(Pixel coordinate grounding data)
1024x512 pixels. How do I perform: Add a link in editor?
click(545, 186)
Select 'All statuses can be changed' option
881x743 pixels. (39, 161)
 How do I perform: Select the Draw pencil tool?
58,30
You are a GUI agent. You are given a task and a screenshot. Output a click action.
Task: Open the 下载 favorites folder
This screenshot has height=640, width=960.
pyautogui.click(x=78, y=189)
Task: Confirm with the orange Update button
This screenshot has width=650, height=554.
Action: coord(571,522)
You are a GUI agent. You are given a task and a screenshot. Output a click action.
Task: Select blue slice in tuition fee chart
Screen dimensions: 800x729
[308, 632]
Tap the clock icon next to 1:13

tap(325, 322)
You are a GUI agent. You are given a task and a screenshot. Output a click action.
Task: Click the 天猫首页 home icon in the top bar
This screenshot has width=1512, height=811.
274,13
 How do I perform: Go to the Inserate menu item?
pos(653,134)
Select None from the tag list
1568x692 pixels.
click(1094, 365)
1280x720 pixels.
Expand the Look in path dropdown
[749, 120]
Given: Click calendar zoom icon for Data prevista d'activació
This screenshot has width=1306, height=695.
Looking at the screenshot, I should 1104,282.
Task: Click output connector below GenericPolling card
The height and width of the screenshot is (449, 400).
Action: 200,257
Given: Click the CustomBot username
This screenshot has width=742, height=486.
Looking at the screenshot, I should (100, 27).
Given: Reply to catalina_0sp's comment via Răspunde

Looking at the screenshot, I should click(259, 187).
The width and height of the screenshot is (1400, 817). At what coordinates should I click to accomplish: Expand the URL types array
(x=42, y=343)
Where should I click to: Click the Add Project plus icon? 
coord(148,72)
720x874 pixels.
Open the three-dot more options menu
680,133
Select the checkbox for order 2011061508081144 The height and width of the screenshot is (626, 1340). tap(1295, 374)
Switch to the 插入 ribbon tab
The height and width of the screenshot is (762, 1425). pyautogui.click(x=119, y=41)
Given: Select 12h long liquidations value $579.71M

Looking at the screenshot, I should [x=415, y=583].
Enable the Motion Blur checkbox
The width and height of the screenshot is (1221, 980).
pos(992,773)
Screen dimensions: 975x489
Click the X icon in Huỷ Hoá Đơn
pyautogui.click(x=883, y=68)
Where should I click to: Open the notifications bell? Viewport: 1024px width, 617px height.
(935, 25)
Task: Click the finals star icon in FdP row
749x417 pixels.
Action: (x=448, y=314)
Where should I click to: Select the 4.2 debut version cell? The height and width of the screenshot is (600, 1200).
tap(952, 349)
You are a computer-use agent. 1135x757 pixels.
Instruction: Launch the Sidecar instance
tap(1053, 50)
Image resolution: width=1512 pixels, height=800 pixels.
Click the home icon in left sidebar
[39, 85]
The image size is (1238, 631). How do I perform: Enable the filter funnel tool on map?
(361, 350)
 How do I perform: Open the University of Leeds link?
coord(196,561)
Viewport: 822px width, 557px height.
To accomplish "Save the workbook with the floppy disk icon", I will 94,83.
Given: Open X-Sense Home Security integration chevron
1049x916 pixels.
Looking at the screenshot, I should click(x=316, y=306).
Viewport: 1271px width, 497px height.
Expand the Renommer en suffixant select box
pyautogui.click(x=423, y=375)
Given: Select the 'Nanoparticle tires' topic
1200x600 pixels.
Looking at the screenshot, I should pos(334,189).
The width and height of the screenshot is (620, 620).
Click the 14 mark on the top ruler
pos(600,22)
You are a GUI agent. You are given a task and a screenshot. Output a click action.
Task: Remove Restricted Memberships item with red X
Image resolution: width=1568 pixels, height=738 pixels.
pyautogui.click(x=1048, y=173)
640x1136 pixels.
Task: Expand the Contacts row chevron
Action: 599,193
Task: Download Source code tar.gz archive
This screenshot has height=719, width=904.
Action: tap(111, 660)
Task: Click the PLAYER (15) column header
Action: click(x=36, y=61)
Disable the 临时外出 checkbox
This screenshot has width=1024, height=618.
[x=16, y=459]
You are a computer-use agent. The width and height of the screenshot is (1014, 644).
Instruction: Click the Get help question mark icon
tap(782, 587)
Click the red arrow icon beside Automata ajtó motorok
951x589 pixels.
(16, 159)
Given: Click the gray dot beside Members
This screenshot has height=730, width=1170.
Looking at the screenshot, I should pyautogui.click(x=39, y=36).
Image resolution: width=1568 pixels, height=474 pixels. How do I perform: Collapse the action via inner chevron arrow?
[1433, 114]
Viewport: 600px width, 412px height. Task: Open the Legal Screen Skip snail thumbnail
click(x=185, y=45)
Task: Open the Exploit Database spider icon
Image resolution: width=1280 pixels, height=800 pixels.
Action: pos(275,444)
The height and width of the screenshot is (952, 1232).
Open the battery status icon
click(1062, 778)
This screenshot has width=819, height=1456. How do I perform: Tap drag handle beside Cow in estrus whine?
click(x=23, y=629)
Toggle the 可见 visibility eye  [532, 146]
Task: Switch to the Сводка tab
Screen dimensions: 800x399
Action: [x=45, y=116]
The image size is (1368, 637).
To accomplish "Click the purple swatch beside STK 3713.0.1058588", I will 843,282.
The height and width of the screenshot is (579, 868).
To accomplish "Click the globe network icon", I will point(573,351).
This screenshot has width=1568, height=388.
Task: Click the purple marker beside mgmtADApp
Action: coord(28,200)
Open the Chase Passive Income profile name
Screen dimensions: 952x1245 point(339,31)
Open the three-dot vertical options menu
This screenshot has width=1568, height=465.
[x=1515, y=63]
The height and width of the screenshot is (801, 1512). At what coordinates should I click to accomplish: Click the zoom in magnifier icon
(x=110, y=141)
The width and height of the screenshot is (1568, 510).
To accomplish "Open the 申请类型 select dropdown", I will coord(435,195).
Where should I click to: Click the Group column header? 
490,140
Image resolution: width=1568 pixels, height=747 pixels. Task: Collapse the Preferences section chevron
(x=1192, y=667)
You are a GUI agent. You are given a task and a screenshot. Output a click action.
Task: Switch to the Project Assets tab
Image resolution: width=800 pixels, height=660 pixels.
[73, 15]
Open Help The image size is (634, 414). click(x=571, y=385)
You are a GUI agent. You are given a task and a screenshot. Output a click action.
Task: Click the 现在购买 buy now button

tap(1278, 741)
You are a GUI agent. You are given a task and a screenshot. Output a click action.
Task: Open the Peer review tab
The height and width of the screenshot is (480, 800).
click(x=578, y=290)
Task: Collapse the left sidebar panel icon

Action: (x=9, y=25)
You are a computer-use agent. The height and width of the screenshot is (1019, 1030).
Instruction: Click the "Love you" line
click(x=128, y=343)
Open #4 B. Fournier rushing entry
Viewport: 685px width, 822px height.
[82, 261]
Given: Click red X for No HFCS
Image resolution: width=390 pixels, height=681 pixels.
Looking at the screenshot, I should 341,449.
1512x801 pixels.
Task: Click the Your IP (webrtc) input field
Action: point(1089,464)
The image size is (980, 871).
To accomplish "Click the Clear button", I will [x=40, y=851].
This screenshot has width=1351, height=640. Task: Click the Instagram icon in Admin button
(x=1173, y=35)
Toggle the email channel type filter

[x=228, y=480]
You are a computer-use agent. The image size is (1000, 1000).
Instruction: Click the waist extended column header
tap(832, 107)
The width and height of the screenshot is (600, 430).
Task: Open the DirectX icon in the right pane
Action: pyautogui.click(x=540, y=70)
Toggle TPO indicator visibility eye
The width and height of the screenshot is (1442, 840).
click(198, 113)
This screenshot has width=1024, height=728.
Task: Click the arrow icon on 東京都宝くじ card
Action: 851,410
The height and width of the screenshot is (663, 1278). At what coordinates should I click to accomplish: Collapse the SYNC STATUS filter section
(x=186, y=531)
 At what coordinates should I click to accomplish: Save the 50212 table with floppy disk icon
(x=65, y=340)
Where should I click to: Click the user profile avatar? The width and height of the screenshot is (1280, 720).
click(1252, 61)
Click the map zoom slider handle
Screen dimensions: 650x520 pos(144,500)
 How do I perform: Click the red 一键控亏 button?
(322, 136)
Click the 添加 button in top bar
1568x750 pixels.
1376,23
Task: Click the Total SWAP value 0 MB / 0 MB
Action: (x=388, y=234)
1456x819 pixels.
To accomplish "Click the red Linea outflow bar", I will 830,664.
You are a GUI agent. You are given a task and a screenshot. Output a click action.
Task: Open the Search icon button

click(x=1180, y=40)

» **Task prompt**
Set down the lines above as they stand, starting with the first line and ending with the line that contains "Select the checkbox".

» **Solution**
1024x512 pixels. How do I perform: Add a link in editor?
click(545, 186)
Select 'All statuses can be changed' option
881x743 pixels. (39, 161)
 How do I perform: Select the Draw pencil tool?
58,30
You are a GUI agent. You are given a task and a screenshot. Output a click action.
Task: Open the 下载 favorites folder
This screenshot has height=640, width=960.
pyautogui.click(x=78, y=189)
Task: Confirm with the orange Update button
This screenshot has width=650, height=554.
Action: coord(571,522)
You are a GUI agent. You are given a task and a screenshot. Output a click action.
Task: Select blue slice in tuition fee chart
Screen dimensions: 800x729
[308, 632]
Tap the clock icon next to 1:13

tap(325, 322)
You are a GUI agent. You are given a task and a screenshot. Output a click action.
Task: Click the 天猫首页 home icon in the top bar
This screenshot has width=1512, height=811.
274,13
 How do I perform: Go to the Inserate menu item?
pos(653,134)
Select None from the tag list
1568x692 pixels.
click(1094, 365)
1280x720 pixels.
Expand the Look in path dropdown
[749, 120]
Given: Click calendar zoom icon for Data prevista d'activació
This screenshot has width=1306, height=695.
Looking at the screenshot, I should 1104,282.
Task: Click output connector below GenericPolling card
The height and width of the screenshot is (449, 400).
Action: 200,257
Given: Click the CustomBot username
This screenshot has width=742, height=486.
Looking at the screenshot, I should (100, 27).
Given: Reply to catalina_0sp's comment via Răspunde

Looking at the screenshot, I should click(259, 187).
The width and height of the screenshot is (1400, 817). At what coordinates should I click to accomplish: Expand the URL types array
(x=42, y=343)
Where should I click to: Click the Add Project plus icon? 
coord(148,72)
720x874 pixels.
Open the three-dot more options menu
680,133
Select the checkbox for order 2011061508081144 The height and width of the screenshot is (626, 1340). tap(1295, 374)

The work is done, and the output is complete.